» RECORDS FOR THE EXERCISE
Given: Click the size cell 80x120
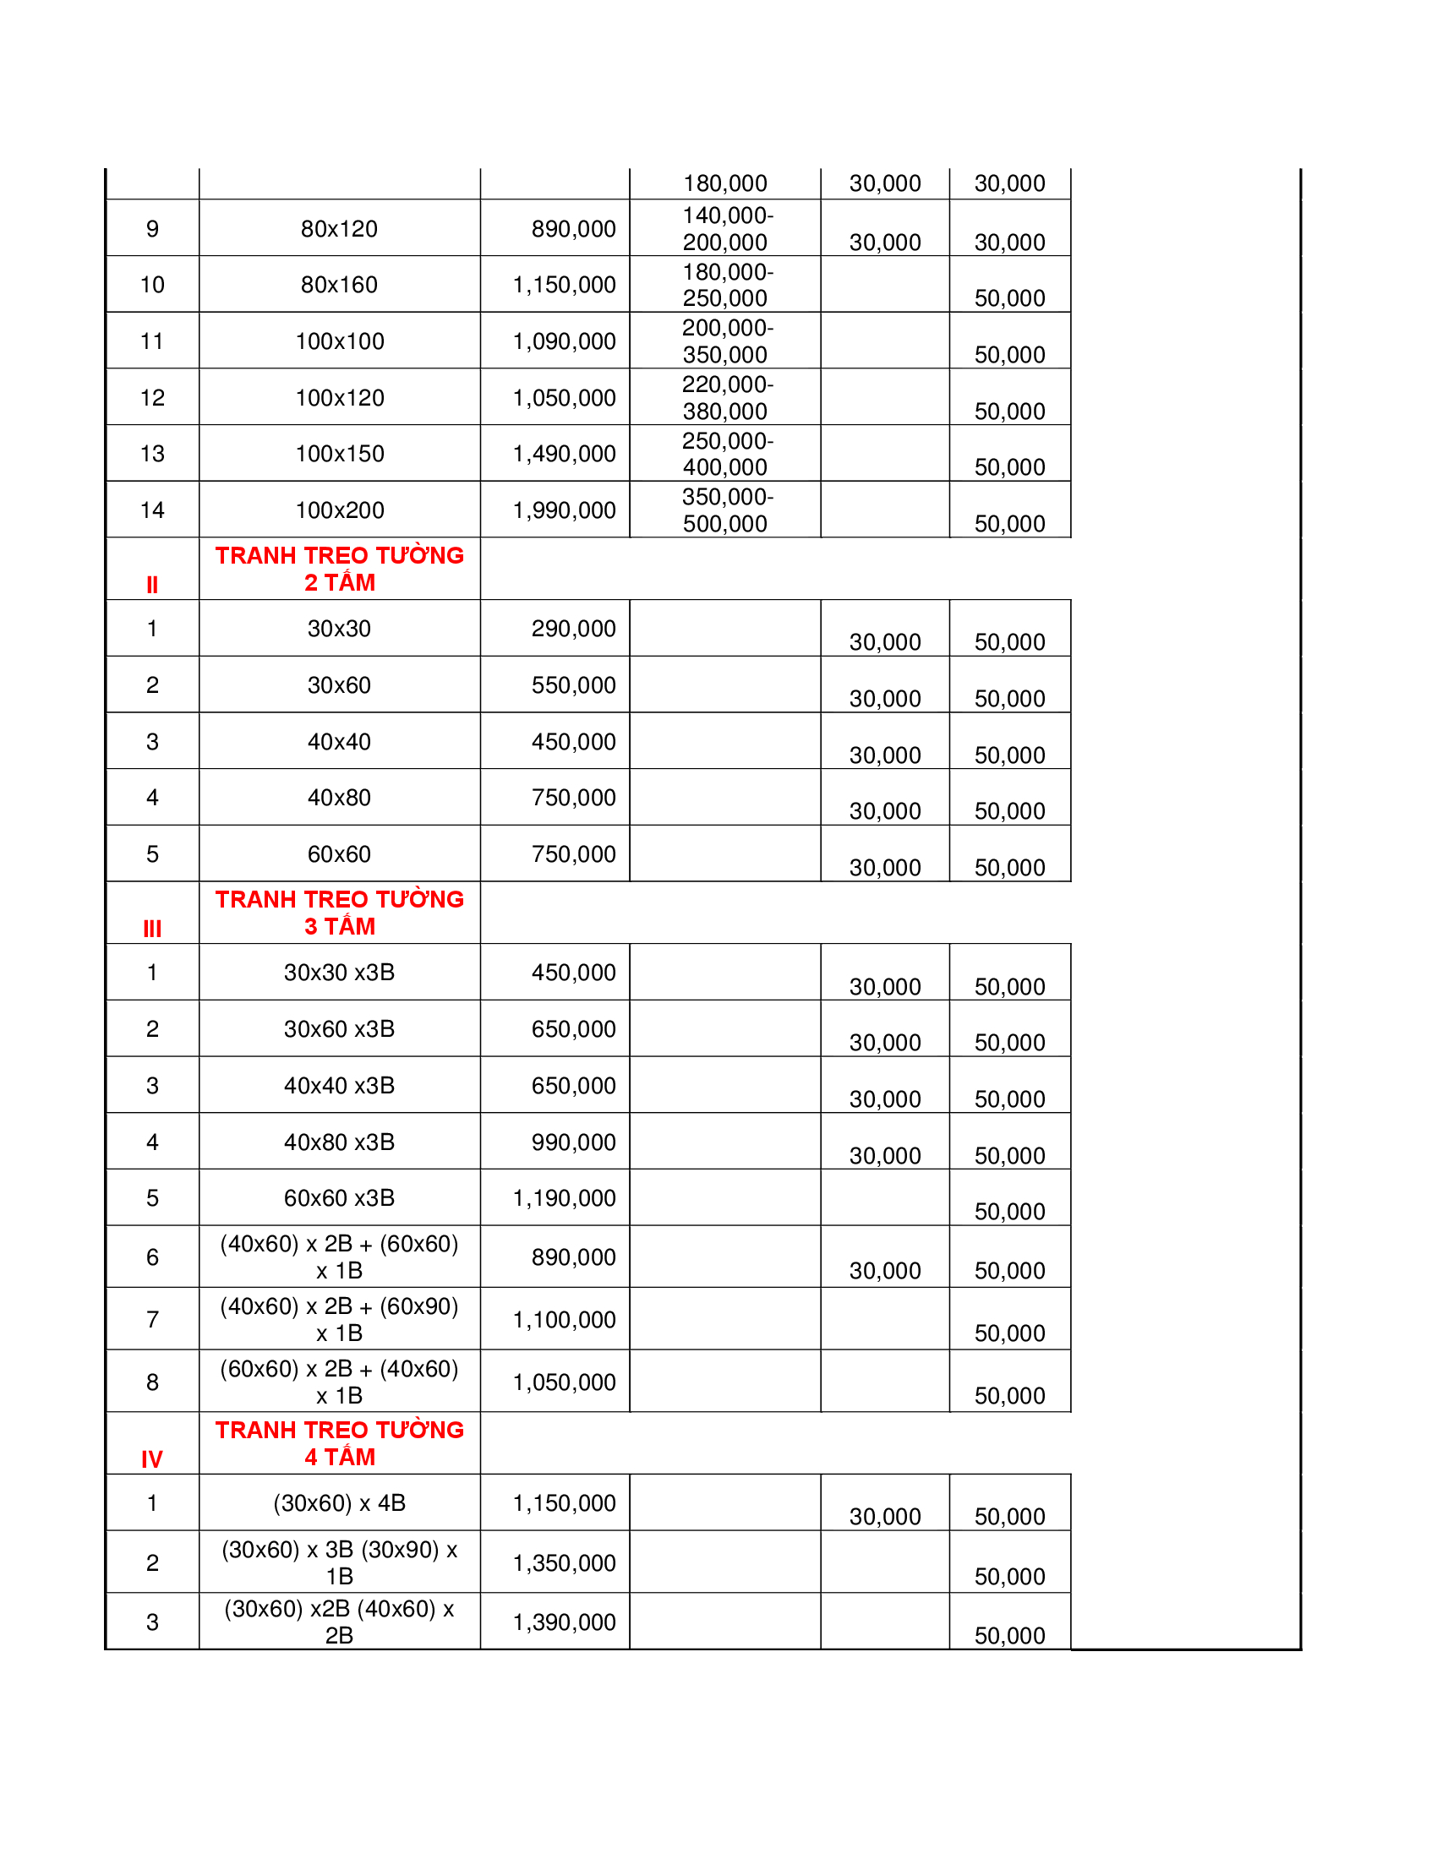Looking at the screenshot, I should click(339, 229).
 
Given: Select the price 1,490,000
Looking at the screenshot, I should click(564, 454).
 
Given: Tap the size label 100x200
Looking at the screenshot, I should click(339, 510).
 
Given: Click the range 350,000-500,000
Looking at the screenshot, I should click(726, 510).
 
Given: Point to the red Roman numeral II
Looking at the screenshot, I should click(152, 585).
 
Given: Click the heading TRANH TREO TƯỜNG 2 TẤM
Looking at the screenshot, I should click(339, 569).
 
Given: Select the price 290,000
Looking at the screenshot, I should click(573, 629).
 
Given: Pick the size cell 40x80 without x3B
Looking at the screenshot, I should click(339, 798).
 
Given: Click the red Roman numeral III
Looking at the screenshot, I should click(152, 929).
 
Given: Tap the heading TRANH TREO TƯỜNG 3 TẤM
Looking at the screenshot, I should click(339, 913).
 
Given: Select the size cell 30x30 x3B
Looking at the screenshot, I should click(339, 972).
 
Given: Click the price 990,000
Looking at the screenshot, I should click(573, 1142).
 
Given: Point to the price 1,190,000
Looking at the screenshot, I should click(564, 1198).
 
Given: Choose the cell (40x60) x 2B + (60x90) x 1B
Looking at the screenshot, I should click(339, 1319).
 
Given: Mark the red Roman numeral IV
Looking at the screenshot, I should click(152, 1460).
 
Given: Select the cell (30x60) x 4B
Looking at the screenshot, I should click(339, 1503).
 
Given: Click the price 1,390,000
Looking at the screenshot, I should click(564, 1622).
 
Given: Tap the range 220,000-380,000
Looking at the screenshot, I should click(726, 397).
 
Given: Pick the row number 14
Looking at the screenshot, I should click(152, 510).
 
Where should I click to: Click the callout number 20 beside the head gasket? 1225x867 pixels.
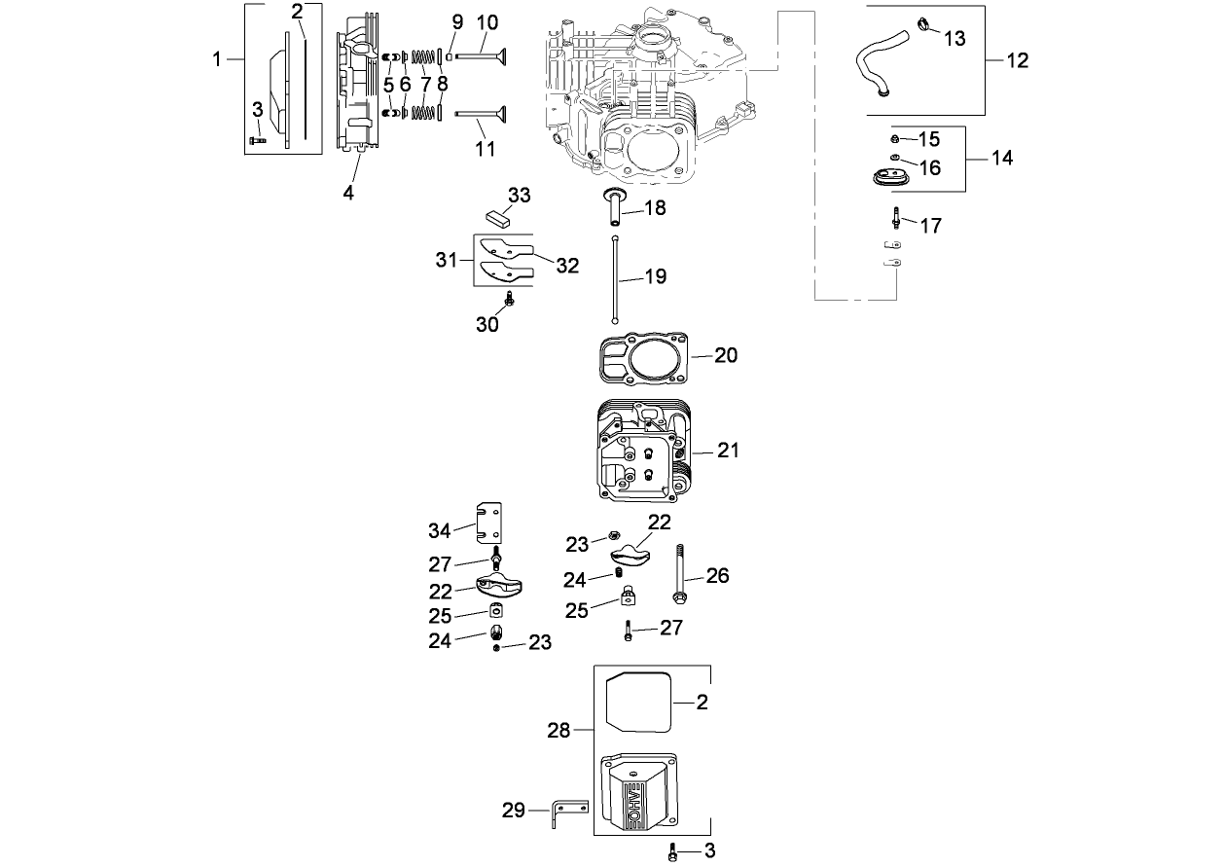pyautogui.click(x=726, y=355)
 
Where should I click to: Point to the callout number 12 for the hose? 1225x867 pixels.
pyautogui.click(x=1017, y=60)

---

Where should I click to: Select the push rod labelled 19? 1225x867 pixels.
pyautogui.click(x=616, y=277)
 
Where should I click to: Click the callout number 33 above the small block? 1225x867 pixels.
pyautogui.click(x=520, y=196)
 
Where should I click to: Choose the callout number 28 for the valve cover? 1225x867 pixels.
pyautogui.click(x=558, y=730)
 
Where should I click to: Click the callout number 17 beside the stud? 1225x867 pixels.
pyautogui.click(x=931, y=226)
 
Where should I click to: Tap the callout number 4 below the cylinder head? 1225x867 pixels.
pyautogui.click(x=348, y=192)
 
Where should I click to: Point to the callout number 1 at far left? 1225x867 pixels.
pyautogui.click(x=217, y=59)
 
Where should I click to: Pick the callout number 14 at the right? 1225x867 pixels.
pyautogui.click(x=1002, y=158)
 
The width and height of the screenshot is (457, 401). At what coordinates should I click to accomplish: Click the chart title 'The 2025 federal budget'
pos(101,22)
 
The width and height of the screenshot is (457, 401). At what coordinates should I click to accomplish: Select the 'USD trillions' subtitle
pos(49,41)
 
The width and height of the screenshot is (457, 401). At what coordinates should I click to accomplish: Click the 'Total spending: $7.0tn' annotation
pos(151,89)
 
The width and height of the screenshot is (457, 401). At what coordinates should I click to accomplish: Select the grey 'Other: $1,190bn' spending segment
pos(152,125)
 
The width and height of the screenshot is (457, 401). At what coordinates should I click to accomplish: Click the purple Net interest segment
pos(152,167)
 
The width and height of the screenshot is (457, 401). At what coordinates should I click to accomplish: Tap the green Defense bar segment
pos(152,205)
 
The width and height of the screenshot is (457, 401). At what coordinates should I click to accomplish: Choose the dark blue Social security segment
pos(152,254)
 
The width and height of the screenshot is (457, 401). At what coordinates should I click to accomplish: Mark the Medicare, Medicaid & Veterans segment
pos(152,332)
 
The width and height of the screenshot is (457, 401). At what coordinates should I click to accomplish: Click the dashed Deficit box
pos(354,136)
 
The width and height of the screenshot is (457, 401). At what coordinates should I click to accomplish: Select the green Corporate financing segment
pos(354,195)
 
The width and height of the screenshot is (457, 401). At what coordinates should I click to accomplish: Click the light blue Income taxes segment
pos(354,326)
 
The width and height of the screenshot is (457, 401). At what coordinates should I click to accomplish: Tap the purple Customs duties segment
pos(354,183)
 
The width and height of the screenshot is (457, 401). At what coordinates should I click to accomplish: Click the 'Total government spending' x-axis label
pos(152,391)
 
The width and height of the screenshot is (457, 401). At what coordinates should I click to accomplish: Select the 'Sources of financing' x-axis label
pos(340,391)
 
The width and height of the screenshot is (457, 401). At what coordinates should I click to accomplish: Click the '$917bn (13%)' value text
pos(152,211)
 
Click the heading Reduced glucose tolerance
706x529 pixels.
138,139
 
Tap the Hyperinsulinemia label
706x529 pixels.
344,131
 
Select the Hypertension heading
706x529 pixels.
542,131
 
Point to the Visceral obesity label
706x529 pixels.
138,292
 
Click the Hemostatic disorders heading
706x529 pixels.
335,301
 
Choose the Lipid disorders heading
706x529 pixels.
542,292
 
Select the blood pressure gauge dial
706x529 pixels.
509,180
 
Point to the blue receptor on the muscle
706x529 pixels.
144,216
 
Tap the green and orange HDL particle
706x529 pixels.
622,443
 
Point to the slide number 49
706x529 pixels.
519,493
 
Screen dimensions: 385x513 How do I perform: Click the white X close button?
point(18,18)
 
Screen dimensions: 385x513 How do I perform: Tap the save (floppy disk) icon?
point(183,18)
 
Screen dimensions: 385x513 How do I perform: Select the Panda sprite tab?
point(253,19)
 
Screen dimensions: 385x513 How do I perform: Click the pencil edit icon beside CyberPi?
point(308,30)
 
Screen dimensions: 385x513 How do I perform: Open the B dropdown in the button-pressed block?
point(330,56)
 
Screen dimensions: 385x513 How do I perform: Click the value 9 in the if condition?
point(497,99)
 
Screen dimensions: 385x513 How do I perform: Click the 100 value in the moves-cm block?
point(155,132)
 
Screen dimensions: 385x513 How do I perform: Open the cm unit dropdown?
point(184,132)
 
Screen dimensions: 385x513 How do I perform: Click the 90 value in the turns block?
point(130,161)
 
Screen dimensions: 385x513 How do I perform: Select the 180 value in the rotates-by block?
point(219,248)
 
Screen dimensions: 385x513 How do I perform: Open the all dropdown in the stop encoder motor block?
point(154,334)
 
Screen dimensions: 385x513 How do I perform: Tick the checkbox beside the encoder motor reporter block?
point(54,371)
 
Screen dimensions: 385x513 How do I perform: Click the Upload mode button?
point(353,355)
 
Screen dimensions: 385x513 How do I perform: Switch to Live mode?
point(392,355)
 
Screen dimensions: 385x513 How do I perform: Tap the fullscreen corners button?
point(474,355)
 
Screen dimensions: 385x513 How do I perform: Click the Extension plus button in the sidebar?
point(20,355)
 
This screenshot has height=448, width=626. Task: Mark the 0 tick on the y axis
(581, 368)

» PROBLEM DETAILS
Set down once more, without alteration, the rows above, beginning at the line that contains "Choose the Lipid disorders heading" and ending after the line that contains "point(497,99)", with both of those lines included.

» SOLUTION
Choose the Lipid disorders heading
706x529 pixels.
542,292
 
Select the blood pressure gauge dial
706x529 pixels.
509,180
 
Point to the blue receptor on the muscle
706x529 pixels.
144,216
 
Tap the green and orange HDL particle
706x529 pixels.
622,443
 
Point to the slide number 49
706x529 pixels.
519,493
 
Screen dimensions: 385x513 How do I perform: Click the white X close button?
point(18,18)
 
Screen dimensions: 385x513 How do I perform: Tap the save (floppy disk) icon?
point(183,18)
 
Screen dimensions: 385x513 How do I perform: Select the Panda sprite tab?
point(253,19)
 
Screen dimensions: 385x513 How do I perform: Click the pencil edit icon beside CyberPi?
point(308,30)
 
Screen dimensions: 385x513 How do I perform: Open the B dropdown in the button-pressed block?
point(330,56)
 
Screen dimensions: 385x513 How do I perform: Click the value 9 in the if condition?
point(497,99)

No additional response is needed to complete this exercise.